Team people up in your classroom without their knowing who their teammates are. Ask them to answer math questions or other classrooms and tally up correct answers in the form of points. This kind of activity can help to prove that intelligence is not tied to skin color.

Cooperation First

The most important lesson to learn about tolerance is that it’s necessary for succeeding in today’s workplace. Offer your students opportunities to win a pizza party or other rewards, but assign them into mixed-race teams. The lesson is simple: in order to get what you want in life, you need to let go of intolerance.

Teaching the Full History

The way that we teach slavery in this country is woefully incomplete. Slavery is something that has affected the vast majority of family histories. Teach the full history and base projects on subjects like Irish and Scottish slavery in American history, Slav slavery and African American slavery.
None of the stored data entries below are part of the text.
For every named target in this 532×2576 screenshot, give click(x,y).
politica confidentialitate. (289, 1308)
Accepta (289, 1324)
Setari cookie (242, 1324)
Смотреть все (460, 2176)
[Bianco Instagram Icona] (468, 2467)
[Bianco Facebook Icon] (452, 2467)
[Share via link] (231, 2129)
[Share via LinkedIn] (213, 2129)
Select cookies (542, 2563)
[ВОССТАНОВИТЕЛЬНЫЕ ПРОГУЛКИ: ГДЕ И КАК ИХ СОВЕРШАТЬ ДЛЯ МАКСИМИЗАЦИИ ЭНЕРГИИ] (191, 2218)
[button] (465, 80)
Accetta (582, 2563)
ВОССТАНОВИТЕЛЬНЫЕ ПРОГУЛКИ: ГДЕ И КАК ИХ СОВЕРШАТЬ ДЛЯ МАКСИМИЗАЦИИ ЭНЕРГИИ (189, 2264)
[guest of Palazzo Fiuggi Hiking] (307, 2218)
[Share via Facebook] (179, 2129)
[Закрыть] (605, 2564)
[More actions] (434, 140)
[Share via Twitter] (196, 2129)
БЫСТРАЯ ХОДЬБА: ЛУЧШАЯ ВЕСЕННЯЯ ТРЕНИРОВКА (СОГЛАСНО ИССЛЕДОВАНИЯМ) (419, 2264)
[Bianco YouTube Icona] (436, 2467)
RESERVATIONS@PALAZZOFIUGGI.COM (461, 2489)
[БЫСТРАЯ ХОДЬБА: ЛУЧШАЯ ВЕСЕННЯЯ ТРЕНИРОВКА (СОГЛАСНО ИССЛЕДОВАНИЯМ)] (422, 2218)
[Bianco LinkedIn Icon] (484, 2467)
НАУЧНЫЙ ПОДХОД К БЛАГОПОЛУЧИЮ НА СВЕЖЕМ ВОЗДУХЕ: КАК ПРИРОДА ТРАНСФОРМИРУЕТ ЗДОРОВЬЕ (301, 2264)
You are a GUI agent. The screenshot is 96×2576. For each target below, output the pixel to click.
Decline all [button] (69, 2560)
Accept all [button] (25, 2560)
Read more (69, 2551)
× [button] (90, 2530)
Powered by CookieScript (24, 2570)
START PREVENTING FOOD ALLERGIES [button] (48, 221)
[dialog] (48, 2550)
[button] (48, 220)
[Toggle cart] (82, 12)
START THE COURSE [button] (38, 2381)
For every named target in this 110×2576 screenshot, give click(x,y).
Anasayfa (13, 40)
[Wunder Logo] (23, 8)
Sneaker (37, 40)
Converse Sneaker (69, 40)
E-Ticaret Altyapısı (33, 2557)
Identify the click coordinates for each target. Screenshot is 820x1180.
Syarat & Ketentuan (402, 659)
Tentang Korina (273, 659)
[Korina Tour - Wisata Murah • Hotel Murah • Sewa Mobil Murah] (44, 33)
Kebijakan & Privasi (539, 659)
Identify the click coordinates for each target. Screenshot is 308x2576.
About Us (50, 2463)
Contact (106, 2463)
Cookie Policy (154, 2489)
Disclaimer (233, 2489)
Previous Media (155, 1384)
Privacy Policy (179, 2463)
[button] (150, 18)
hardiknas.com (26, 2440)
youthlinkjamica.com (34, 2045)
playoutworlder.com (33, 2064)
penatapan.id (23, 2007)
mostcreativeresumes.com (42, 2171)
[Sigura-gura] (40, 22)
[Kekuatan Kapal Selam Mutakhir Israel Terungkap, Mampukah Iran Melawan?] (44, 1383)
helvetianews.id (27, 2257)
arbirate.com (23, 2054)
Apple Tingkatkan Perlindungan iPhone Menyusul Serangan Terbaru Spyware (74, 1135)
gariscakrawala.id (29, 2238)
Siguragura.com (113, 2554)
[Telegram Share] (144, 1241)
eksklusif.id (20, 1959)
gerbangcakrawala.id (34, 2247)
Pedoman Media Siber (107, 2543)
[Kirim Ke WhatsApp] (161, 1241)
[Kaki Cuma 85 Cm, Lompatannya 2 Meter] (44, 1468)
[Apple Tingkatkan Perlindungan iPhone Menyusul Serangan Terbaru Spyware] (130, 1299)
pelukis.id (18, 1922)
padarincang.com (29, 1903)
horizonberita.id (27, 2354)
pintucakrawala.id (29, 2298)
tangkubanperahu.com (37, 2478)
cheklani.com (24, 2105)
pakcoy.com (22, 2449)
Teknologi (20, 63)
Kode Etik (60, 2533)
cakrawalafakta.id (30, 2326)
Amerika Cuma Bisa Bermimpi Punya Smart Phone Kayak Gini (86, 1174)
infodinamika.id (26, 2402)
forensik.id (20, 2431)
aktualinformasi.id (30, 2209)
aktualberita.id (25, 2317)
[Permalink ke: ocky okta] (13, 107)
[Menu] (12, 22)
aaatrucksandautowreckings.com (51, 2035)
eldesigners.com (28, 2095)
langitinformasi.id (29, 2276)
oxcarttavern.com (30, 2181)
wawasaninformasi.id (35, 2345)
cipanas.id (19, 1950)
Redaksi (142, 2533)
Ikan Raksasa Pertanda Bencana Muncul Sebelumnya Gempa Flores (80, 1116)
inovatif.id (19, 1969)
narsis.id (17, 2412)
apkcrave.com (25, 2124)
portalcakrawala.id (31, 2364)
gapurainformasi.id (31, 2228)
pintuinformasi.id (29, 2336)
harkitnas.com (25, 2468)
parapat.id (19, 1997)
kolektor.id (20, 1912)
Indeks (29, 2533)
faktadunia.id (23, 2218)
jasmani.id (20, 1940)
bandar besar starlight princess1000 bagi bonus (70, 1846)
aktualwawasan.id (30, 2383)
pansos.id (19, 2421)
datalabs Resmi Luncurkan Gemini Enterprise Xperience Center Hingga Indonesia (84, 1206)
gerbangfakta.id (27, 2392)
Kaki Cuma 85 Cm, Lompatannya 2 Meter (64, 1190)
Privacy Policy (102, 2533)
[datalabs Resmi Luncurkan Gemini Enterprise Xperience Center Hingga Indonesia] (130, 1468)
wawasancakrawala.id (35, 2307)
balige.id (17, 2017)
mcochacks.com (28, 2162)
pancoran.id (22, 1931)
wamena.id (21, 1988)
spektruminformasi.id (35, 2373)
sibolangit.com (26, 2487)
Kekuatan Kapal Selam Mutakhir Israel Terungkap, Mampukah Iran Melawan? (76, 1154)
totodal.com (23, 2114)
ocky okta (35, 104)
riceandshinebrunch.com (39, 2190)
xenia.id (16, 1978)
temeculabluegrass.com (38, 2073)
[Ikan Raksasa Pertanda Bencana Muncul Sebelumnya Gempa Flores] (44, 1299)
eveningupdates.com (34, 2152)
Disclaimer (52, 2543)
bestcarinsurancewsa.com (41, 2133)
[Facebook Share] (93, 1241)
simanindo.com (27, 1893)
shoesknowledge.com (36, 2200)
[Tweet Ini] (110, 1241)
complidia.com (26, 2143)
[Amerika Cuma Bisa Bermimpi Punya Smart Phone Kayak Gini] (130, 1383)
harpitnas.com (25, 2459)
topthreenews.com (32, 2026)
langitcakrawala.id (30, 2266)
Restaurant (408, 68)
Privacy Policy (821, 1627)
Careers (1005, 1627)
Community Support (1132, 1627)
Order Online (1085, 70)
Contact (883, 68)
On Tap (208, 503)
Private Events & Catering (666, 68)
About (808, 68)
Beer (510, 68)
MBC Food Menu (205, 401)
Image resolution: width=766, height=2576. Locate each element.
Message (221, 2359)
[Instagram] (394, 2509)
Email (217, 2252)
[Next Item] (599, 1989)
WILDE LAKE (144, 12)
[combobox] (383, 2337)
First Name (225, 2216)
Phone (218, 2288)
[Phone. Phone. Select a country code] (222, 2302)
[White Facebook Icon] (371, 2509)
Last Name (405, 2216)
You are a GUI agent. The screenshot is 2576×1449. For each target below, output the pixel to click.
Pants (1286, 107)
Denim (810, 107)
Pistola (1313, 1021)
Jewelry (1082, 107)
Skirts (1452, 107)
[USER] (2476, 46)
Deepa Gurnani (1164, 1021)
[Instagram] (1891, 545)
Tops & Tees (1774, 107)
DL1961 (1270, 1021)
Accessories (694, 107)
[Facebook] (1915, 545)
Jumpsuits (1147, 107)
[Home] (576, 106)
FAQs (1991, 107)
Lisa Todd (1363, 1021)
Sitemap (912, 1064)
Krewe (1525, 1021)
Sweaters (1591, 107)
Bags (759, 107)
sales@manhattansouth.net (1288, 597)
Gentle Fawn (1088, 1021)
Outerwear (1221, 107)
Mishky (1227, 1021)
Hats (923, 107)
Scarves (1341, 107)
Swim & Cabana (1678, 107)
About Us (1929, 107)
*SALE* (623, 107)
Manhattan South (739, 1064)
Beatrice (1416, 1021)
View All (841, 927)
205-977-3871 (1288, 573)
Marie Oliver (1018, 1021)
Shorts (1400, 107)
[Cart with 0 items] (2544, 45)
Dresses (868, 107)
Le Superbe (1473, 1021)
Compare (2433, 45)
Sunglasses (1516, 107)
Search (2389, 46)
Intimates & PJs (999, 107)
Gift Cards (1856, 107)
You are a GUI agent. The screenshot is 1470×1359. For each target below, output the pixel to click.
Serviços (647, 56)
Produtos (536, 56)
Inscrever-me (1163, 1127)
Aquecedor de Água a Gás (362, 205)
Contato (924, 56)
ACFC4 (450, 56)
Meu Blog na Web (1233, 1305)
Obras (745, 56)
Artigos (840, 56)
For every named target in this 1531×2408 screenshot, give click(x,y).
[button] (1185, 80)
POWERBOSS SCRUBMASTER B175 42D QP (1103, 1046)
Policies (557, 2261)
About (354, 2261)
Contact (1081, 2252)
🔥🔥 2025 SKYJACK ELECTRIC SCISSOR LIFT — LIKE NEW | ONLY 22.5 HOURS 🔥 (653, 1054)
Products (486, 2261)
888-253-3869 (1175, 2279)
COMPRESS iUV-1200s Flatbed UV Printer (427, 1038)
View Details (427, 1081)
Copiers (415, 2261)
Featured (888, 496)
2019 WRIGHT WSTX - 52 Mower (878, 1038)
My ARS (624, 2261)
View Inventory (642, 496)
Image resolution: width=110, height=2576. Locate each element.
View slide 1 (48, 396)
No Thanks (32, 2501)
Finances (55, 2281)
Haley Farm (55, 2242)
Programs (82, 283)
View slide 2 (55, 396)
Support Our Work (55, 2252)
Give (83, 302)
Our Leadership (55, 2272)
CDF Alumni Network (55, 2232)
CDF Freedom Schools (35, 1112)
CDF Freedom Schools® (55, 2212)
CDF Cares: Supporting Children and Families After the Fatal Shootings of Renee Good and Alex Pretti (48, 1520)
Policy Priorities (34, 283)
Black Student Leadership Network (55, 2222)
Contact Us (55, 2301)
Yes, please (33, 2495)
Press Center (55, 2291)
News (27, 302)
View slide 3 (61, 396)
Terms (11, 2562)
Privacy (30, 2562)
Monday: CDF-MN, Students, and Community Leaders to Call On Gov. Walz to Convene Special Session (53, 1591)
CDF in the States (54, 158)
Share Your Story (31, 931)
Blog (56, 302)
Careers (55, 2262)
Many white people look down on blacks due in part to slavery, they still see blacks as second class citizens, not knowing that they themselves may have been descended from slaves.

Cultural Pot Luck

Here’s a fun project that you can use to explore tolerance without getting too preachy: have everybody bring in one of their family’s traditional food items. Your Mexican-American student may bring in a tortilla soup while an Italian-American student brings in their mom’s trademark homemade pasta. What may surprise your students is that some of their favorite foods come from other countries, while there are people of the same skin color, right in the same classroom, whose families make food that they’ve never seen in their lives. Culture is a wide and varied thing, it goes well beyond white/non-white, and this is a great way to teach people to relish that difference.

The only way to combat intolerance is to encourage people to work together with one another. If you allow isolation to exist in the classroom, then certain tribalistic instincts will take over. Seat students beside students of different races and cultures and above all else, get conversation going between all of your students.